● What to produce
Repeat the data below with "drop-down menu" swapped in for every "dropdown", keeping everything else unchanged.

***** Data shown *****

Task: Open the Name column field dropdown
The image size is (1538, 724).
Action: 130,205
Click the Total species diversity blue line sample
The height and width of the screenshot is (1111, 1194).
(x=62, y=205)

*****

● Response to this task
Task: Open the Name column field drop-down menu
The image size is (1538, 724).
Action: 130,205
Click the Total species diversity blue line sample
The height and width of the screenshot is (1111, 1194).
(x=62, y=205)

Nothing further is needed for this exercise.